Brezezinski made the claim in an interview with the New York Times on Friday.
“Dina Powell was in there because I brought her to Trump Tower and introduced her to Ivanka and Donald,” Brzezinski said. “I will just say that, on camera and off, we hoped for the best.”
Powell, a veteran of the George W. Bush administration and one of several Trump recruits relocating to the White House from Goldman Sachs, was at first brought onboard to work on economic development with Trump’s daughter Ivanka Trump and son-in-law Jared Kushner, according to the Associated Press.

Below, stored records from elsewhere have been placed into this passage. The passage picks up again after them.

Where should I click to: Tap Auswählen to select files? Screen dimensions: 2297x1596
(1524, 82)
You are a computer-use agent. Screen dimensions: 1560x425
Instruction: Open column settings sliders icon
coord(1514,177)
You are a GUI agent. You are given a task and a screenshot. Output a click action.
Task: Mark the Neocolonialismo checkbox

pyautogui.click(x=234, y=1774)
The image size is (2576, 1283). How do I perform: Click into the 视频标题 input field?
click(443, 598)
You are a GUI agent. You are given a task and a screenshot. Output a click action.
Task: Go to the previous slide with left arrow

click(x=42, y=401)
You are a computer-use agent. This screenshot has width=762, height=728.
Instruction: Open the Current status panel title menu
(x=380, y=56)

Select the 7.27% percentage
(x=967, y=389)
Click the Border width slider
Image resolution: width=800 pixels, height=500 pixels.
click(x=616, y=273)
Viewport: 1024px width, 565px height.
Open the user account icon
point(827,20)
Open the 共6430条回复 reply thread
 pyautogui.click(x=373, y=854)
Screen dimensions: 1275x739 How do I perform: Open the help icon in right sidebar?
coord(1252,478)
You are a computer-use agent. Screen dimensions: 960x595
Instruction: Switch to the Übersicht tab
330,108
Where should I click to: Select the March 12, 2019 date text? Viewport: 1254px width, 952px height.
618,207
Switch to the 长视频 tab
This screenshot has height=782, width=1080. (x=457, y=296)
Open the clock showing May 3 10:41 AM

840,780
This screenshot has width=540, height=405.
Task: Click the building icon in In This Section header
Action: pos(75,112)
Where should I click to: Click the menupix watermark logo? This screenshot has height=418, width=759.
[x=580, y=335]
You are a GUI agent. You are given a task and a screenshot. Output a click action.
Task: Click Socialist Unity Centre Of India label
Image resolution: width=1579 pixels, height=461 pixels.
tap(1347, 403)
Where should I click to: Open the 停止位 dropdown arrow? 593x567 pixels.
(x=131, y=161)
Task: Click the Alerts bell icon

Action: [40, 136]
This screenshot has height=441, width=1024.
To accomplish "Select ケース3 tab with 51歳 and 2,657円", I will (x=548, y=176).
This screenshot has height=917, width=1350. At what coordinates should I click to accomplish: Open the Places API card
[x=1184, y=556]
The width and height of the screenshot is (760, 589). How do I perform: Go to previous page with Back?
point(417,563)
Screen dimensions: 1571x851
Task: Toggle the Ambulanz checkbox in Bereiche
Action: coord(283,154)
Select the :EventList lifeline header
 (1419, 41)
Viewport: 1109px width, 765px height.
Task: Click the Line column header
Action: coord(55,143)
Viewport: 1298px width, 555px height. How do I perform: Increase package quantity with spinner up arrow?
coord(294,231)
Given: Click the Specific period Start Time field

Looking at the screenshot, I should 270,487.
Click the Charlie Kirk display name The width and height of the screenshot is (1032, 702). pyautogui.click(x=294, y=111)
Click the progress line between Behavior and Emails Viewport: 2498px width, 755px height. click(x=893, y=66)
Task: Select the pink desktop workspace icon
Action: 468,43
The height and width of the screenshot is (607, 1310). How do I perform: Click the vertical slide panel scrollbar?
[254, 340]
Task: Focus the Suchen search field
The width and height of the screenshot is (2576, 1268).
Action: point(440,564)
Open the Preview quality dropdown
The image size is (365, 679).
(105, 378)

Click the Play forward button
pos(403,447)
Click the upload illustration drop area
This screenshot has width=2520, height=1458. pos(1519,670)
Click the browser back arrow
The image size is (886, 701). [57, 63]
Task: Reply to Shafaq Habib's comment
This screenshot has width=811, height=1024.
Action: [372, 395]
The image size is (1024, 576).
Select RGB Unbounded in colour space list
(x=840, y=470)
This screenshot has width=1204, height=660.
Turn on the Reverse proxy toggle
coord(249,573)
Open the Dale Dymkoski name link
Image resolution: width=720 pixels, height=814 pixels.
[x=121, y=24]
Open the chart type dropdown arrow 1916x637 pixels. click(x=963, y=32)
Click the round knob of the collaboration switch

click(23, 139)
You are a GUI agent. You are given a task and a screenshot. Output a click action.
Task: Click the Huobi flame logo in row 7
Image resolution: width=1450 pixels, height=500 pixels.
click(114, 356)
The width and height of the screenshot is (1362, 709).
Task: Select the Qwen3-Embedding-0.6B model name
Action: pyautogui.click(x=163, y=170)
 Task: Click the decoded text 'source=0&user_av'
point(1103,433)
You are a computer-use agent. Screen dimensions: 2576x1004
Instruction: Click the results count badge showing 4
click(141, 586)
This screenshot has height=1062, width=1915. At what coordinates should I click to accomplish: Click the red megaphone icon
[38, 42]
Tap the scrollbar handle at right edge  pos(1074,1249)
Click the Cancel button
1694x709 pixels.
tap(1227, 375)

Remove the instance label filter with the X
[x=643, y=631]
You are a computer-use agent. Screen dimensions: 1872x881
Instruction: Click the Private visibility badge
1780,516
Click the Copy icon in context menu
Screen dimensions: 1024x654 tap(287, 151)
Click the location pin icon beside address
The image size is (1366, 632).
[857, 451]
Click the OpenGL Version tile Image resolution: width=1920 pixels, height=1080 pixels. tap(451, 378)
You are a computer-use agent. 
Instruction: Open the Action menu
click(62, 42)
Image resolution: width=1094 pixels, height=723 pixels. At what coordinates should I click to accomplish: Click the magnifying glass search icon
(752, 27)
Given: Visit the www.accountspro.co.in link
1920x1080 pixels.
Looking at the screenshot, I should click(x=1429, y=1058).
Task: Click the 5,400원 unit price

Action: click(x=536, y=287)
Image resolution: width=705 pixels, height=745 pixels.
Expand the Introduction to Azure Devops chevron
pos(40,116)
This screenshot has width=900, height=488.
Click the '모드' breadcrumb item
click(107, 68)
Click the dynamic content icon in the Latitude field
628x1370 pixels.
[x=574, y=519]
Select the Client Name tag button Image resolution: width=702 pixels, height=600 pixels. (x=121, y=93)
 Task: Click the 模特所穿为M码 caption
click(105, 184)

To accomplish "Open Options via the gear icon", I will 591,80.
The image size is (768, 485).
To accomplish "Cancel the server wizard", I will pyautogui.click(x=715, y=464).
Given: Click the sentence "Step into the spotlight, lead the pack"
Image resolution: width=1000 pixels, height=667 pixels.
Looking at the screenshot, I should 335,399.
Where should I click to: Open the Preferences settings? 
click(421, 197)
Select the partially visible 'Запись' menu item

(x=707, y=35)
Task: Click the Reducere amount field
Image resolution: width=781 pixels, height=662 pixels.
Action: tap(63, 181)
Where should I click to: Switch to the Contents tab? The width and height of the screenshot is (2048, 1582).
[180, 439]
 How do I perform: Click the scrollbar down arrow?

Powell, an Egyptian-American and daughter of the late National Security Adviser to President Jimmy Carter, Zbigniew Brzezinski, now serves on Trump’s National Security Council.
The New York Times reported in Friday’s article that the move from economic advisor to security council was a decision made by Trump’s National Security adviser H.R. McMaster:
(A person familiar with Ms. Powell’s ascent at the White House, who spoke on the condition of anonymity to discuss private conversations, confirmed Ms. Brzezinski’s description of the introduction, but said her move to the National Security Council from an informal advisory role with Ivanka Trump came at the behest of H. R. McMaster, Mr. Trump’s national security adviser, on the advice of outside experts.)
In April, the Associated Press also reported on Powell’s move up within the Trump administration:
National Security Adviser Lt. Gen. H.R. McMaster said he recruited Powell “because of her exceptional expertise and leadership skills, to lead an effort to restore the strategic focus of the national security council. She has already accomplished this shift in a few weeks, establishing great relationships across our government and with key international allies.”
Buried in the New York Times article is an admission from Scarborough that his coverage of the Trump presidency has been overwhelmingly negative.
“I mean our coverage when the voting started was probably 90 percent negative,” Scarborough told the Times. “He’s always shocked when he does something offensive and we attack him for it.”